His clothes folded with mechanical care.
Nothing left behind. Nothing disturbed.
When he passed Saba in the hallway, he acknowledged her politely — a nod, a brief greeting — no avoidance so obvious it could be accused, no warmth that might invite misinterpretation.
He mirrored her perfectly. They mirrored each other.
Not by imitation.
By acceptance.
She did not wait for him.
Did not ask where he was going or when he would return.
Did not rearrange her day around his presence or absence.
When she spoke to him, it was measured.
When she didn't, it was intentional.
They shared meals when circumstance placed them at the same table.
They shared space without claiming it.
They coexisted without friction — a peace built not on closeness, but on mutual restraint.
From the outside, it looked stable.
Respectful.
Adult.
Functional.
From the inside, something had calcified.
Adnan felt it in the quiet moments he refused to examine — the way the house no longer registered him, the way her voice carried no expectation, the way nothing in the villa seemed to lean toward him anymore.
Saba felt it too.
But unlike him, she did not resist it.
She adjusted.
Polite distance became habit.
Habit became armor.
She did not punish him.
She did not pursue him.
She simply reorganized her life so his absence did not bruise it.
And in that quiet recalibration — unseen, unremarked — something essential shifted.
Not because either of them had chosen it.
But because neither of them stopped it.
Which is why, when the call about the property came, when responsibility demanded proximity again, the ground between them was already altered.
Stable.
Cracked.
Waiting.
=====
The decision did not arrive as a discussion.
It arrived the way most things did in their family now — already shaped, already moving, requiring only compliance.
Ahmed came to Adnan's office just before sunset.
He didn't knock. He never did.
He stepped inside, jacket still on, phone in hand, the faint exhaustion of the past weeks etched into his face — the kind that came not from lack of sleep, but from too much responsibility carried too long.
"I can't go," Ahmed said without preamble, lowering himself into the chair opposite the desk. "Meetings all week. The buyers are pressing harder than expected. Lawyers are circling."

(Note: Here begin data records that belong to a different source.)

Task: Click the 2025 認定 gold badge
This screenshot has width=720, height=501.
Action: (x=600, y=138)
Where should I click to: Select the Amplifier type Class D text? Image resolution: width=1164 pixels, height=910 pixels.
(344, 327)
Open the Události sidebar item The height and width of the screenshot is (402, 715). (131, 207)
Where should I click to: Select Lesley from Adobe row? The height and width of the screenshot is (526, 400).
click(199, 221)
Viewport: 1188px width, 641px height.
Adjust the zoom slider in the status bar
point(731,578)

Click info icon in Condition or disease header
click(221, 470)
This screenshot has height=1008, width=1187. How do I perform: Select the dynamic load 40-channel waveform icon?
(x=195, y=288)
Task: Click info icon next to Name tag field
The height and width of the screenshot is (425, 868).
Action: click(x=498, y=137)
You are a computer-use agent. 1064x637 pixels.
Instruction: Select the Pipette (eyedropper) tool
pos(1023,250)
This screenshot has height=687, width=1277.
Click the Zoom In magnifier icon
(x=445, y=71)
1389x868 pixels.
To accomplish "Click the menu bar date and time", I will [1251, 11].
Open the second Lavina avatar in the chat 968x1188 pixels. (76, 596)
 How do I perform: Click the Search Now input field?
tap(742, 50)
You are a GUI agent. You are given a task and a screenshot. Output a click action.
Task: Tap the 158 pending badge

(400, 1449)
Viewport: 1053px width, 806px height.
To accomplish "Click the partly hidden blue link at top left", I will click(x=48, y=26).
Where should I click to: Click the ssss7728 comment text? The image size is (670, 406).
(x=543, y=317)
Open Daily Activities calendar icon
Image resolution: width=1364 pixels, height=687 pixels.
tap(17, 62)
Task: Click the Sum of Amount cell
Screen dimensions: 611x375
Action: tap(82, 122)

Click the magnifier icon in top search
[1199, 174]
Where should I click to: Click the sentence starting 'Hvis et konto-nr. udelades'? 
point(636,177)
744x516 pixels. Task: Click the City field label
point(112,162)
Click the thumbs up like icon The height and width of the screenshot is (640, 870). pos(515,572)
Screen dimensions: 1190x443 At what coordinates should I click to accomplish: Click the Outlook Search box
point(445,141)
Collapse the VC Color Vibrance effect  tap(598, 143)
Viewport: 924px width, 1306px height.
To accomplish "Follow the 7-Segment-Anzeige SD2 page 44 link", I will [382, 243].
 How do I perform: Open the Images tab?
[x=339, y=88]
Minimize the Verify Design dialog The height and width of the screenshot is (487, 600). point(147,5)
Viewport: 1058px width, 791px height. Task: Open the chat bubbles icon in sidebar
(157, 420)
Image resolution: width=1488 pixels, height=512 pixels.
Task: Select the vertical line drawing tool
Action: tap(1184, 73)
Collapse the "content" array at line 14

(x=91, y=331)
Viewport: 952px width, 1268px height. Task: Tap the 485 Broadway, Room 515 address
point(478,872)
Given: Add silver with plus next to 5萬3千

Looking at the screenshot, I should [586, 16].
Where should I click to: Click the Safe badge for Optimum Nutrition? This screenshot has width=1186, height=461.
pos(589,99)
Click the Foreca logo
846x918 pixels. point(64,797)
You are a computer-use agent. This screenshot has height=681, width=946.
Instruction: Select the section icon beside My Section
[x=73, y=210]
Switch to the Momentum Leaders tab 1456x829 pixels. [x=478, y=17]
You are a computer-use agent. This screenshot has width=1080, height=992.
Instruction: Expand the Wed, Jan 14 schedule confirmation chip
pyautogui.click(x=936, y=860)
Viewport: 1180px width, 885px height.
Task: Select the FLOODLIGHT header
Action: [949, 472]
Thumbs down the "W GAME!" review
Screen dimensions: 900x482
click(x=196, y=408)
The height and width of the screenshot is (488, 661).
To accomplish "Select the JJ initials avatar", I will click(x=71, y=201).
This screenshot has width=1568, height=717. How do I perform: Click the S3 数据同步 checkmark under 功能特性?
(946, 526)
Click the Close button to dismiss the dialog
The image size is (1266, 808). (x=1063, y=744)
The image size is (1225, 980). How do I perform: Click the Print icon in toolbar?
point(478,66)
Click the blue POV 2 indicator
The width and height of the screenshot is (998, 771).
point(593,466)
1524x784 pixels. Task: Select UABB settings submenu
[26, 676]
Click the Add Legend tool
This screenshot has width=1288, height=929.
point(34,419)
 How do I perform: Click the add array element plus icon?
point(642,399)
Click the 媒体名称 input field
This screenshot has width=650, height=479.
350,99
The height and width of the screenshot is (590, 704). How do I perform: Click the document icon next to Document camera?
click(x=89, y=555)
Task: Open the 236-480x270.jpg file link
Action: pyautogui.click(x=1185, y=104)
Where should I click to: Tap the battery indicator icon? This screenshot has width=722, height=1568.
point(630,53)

Adnan didn't look up at first. He was reviewing a file — signatures aligned, margins exact — the small comforts of order still intact.
"I figured," he said.
Ahmed watched him for a moment, then continued, "You'll have to handle it. Go see the house. Decide whether we sell it as is or rebuild. The paperwork can wait. The site can't."
Adnan closed the file slowly.
This was familiar territory — responsibility passed down not as burden, but as inheritance. He had stepped into these moments his whole life, rarely questioning them, never refusing.
"Fine," he said.
One word.
No hesitation.
Ahmed nodded, relief flickering briefly before something more cautious took its place. He leaned back, folding his arms, studying his younger brother with a look that had learned to measure rather than assume.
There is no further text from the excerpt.